Concurrent validity was examined with the Pearson correlation coefficients between the HFS-SC scale and the EQ-5D-5L. There were significant positive correlations among the subdomains of the HFS-SC and the EQ-5D-5L. There was also a high correlation between the HFS-SC and the EQ-5D-5L total scores, supporting the concurrent validity of the HFS-SC.
Reliability
To examine test-retest reliability, 52 subjects were evaluated using the HFS-SC scale at four weeks after the baseline measurement point. The ICC of the HFS-SC scores at the two time points was .82. In internal consistency reliability, Cronbach's alpha was .91 for the HFS-SC. By subdomain, Cronbach's alpha reliabilities were .88 for factor 1, .89 for factor 2, .86 for factor 3, .83 for factor 4, and .85 for factor 5 (Table 4).

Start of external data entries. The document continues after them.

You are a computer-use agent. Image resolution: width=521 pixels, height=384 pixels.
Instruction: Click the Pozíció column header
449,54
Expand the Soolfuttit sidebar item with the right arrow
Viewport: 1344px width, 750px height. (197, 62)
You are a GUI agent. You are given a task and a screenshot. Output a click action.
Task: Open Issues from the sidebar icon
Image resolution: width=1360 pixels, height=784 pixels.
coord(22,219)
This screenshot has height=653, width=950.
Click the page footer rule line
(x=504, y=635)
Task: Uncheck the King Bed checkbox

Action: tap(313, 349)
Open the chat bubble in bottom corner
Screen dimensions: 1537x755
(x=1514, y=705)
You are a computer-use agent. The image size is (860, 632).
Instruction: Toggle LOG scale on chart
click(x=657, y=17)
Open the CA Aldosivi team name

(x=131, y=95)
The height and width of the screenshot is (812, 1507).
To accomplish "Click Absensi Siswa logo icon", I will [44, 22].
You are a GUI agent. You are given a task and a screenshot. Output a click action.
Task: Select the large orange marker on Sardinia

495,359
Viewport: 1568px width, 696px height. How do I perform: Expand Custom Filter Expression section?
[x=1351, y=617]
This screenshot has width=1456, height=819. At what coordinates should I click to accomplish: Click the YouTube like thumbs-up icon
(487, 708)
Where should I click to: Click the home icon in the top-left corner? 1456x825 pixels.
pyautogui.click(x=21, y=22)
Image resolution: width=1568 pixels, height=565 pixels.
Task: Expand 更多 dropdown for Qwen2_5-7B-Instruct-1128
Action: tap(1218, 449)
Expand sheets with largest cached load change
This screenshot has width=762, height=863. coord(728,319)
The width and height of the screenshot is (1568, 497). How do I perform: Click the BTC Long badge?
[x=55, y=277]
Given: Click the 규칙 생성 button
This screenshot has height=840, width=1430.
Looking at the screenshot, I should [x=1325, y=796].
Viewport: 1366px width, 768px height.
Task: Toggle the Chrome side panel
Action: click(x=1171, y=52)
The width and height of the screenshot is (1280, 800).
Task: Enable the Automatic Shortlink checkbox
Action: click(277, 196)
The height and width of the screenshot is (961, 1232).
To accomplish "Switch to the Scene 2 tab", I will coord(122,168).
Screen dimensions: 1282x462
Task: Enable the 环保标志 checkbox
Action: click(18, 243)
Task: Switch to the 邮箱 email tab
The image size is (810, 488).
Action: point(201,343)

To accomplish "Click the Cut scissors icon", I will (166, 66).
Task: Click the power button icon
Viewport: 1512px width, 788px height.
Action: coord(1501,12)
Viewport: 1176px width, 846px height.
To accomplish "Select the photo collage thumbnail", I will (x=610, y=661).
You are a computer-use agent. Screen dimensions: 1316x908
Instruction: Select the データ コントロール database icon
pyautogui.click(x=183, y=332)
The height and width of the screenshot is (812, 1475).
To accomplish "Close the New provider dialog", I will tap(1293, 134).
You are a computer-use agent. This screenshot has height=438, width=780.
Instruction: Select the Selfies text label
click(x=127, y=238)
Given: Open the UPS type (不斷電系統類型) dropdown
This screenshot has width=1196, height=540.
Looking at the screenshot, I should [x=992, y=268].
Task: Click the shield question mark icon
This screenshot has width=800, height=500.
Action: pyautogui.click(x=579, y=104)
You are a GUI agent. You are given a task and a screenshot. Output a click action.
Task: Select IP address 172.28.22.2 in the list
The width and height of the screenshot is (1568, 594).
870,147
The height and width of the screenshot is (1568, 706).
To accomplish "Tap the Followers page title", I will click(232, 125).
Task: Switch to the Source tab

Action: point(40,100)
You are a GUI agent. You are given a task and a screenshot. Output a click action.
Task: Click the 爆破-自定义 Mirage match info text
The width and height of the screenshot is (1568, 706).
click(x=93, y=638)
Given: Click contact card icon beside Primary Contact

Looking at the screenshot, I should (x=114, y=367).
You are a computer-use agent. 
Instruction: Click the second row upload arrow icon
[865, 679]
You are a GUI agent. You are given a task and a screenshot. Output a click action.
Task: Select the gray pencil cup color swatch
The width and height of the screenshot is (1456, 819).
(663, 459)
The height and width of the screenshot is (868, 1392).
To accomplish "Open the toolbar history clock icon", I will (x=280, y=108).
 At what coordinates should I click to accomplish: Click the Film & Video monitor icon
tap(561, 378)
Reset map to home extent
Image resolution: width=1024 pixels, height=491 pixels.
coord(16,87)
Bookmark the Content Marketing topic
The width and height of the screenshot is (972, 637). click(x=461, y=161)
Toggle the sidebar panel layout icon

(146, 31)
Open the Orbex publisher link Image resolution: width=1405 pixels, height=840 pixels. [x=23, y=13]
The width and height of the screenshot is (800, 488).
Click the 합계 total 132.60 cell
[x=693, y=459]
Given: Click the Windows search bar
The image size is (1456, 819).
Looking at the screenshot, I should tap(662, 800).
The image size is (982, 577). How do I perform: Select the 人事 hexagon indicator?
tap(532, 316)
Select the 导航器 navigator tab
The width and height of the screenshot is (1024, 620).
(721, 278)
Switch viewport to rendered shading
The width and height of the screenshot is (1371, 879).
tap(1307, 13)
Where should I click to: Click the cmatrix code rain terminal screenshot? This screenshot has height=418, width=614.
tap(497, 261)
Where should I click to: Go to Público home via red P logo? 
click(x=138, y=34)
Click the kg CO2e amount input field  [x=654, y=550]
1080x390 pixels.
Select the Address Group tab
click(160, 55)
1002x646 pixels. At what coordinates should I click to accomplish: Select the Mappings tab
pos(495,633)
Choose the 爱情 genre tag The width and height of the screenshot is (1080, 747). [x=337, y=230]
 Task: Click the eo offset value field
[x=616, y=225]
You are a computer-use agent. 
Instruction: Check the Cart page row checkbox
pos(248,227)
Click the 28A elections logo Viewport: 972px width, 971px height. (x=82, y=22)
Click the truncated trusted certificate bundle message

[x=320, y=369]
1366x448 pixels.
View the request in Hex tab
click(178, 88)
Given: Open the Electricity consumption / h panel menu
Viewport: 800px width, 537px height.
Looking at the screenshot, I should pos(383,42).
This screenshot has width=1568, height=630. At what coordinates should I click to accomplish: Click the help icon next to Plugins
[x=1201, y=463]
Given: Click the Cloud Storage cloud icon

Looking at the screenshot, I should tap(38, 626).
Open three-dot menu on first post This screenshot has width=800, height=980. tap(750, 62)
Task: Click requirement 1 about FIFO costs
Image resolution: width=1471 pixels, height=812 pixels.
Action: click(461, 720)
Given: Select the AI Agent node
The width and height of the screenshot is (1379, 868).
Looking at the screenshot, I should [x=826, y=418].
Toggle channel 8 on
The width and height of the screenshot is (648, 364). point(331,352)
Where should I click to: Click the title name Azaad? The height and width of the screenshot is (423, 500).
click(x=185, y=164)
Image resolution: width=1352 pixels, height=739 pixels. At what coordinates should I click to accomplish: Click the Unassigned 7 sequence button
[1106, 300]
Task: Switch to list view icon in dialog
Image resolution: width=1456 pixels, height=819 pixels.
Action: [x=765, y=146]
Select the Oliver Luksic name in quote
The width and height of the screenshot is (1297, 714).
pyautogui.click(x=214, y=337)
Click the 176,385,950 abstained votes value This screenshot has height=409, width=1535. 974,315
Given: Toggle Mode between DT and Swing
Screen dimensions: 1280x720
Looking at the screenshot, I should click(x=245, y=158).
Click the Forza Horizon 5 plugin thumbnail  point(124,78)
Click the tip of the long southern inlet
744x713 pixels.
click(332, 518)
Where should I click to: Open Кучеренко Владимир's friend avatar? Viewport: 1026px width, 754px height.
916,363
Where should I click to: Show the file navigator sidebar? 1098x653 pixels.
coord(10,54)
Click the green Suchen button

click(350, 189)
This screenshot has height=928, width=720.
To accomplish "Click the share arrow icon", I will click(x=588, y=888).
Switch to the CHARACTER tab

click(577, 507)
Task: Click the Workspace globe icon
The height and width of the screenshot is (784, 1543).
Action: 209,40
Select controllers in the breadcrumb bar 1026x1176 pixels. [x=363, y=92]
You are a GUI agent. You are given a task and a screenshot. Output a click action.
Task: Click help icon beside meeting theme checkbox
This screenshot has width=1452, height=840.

Stage 8: Scale optimization
The psychometric properties of the HFS-SC were examined and confirmed. The HFS-SC consists of 18 items with inclusion of two inverse items. The scale is composed of 5 sub-domains: functional independence, symptom recognition and management, positive mental health, participation and support in social activities, and safe environment. The total score ranges from 18 to 90, with a higher score indicating a higher level of self-care for older adults who underwent HF surgery.